┌─ INPUT

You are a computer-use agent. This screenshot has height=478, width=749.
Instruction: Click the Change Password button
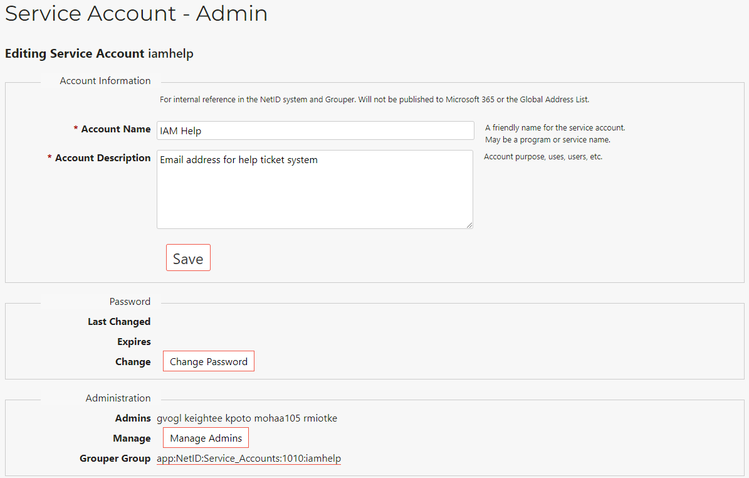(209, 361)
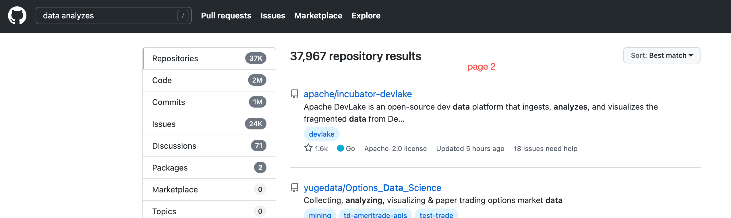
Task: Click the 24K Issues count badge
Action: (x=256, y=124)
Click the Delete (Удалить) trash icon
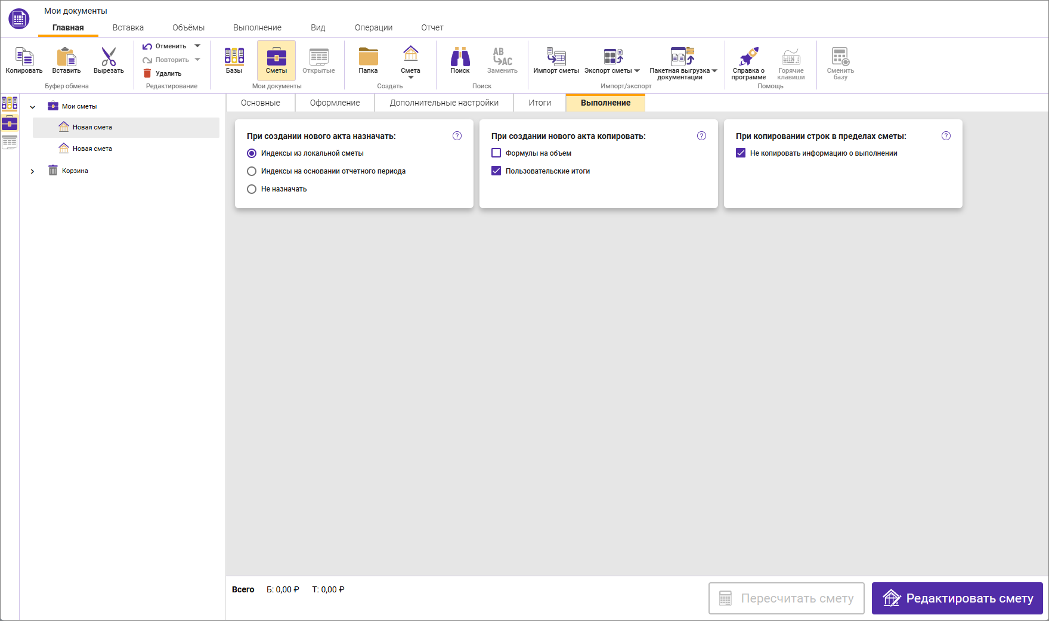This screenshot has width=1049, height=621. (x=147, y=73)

└─
┌─ INPUT

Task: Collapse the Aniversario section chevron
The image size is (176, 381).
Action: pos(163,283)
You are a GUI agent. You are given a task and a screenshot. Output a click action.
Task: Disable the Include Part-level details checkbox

└─

Nothing should appear in the answer except the lines above from the line with "You are a GUI" through the line with "Task: Disable the", both included, written out exactly.

SOLUTION TO THIS PROBLEM —
You are a GUI agent. You are given a task and a screenshot. Output a click action.
Task: Disable the Include Part-level details checkbox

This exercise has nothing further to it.